▶ [Selection]
Message-ID: <5303C44D.4070500@citrix.com>
Date: Tue, 18 Feb 2014 20:36:29 +0000
From: Zoltan Kiss <zoltan.kiss@citrix.com>
User-Agent: Mozilla/5.0 (X11; Linux x86_64; rv:24.0) Gecko/20100101 Thunderbird/24.2.0
MIME-Version: 1.0
To: Ian Campbell <Ian.Campbell@citrix.com>
CC: <wei.liu2@citrix.com>, <xen-devel@lists.xenproject.org>,
        <netdev@vger.kernel.org>, <linux-kernel@vger.kernel.org>,
        <jonathan.davies@citrix.com>
Subject: Re: [PATCH net-next v5 1/9] xen-netback: Introduce TX grant map definitions
References: <1390253069-25507-1-git-send-email-zoltan.kiss@citrix.com>	 <1390253069-25507-2-git-send-email-zoltan.kiss@citrix.com> <1392743214.23084.38.camel@kazak.uk.xensource.com>
In-Reply-To: <1392743214.23084.38.camel@kazak.uk.xensource.com>
Content-Type: text/plain; charset="UTF-8"; format=flowed
Content-Transfer-Encoding: 7bit
Sender: linux-kernel-owner@vger.kernel.org

On 18/02/14 17:06, Ian Campbell wrote:
> On Mon, 2014-01-20 at 21:24 +0000, Zoltan Kiss wrote:
>> This patch contains the new definitions necessary for grant mapping.
>
> Is this just adding a bunch of (currently) unused functions? That's a
> slightly odd way to structure a series. They don't seem to be "generic
> helpers" or anything so it would be more normal to introduce these as
> they get used -- it's a bit hard to review them out of context.

▶ [Provided data]
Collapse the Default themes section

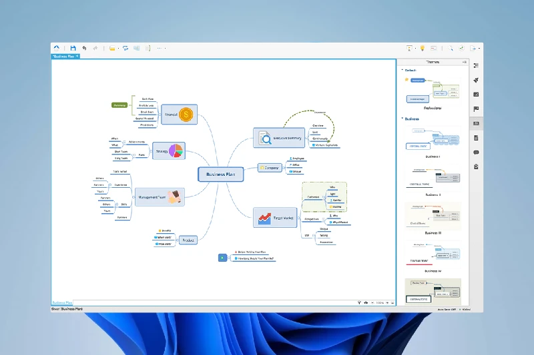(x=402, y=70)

* * *

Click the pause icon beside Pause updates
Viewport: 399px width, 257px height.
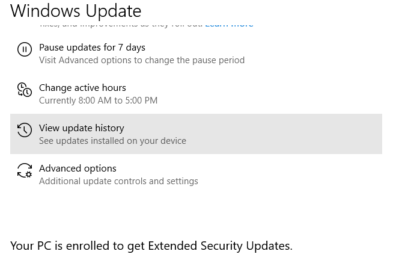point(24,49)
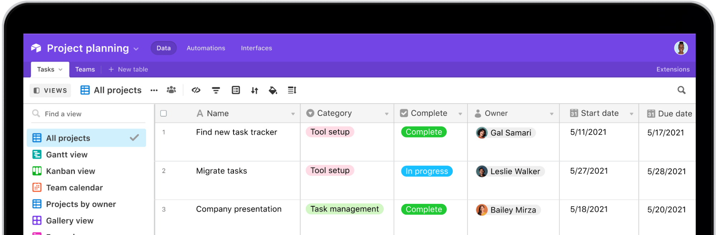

* * *

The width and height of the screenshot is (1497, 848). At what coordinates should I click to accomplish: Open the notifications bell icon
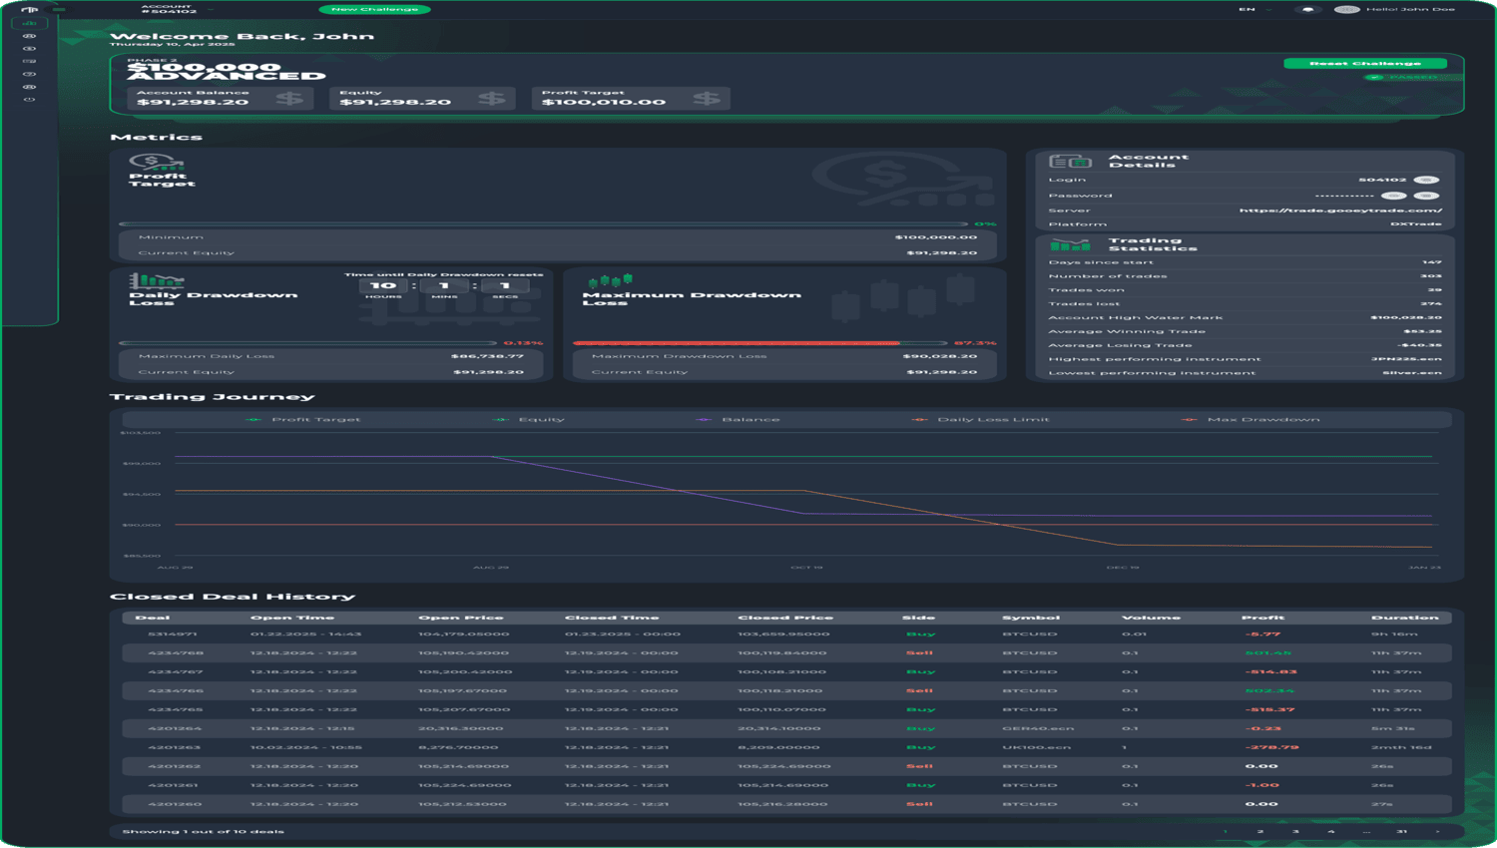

▶ [Exercise set]
1 > In the xen-netback patch email, on what date and at what time did Zoltan Kiss write the message that Ian Campbell quotes?
2 > Write out the part of the xen-netback patch email starting at "On 18/02/14 17:06, Ian" and ending at "for grant mapping.".
3 > Write what comes next in the xen-netback patch email after the last sentence shown.

▶ [Responses for each task]
1 > Monday, January 20, 2014, at 21:24 +0000.

2 >
On 18/02/14 17:06, Ian Campbell wrote:
> On Mon, 2014-01-20 at 21:24 +0000, Zoltan Kiss wrote:
>> This patch contains the new definitions necessary for grant mapping.

3 >
I've created two patches because they are quite huge even now, 
separately. Together they would be a ~500 line change. That was the best 
I could figure out keeping in mind that bisect should work. But as I 
wrote in the first email, I welcome other suggestions. If you and Wei 
prefer this two patch in one big one, I merge them in the next version.

>> v2:
>
> This sort of intraversion changelog should go after the S-o-b and a
> "---" marker. This way they are not included in the final commit
> message.
Ok, I'll do that.

>> @@ -226,6 +248,12 @@ bool xenvif_rx_ring_slots_available(struct xenvif *vif, int needed);
>>
>>   void xenvif_stop_queue(struct xenvif *vif);
>>
>> +/* Callback from stack when TX packet can be released */
>> +void xenvif_zerocopy_callback(struct ubuf_info *ubuf, bool zerocopy_success);
>> +
>> +/* Unmap a pending page, usually has to be called before xenvif_idx_release */
>
> "usually" or always? How does one determine when it is or isn't
> appropriate to call it later?
If you haven't unmapped it before, then you have to call it. I'll 
clarify the comment


>> diff --git a/drivers/net/xen-netback/interface.c b/drivers/net/xen-netback/interface.c
>> index 7669d49..f0f0c3d 100644
>> --- a/drivers/net/xen-netback/interface.c
>> +++ b/drivers/net/xen-netback/interface.c
>> @@ -38,6 +38,7 @@
>>
>>   #include <xen/events.h>
>>   #include <asm/xen/hypercall.h>
>> +#include <xen/balloon.h>
>
> What is this for?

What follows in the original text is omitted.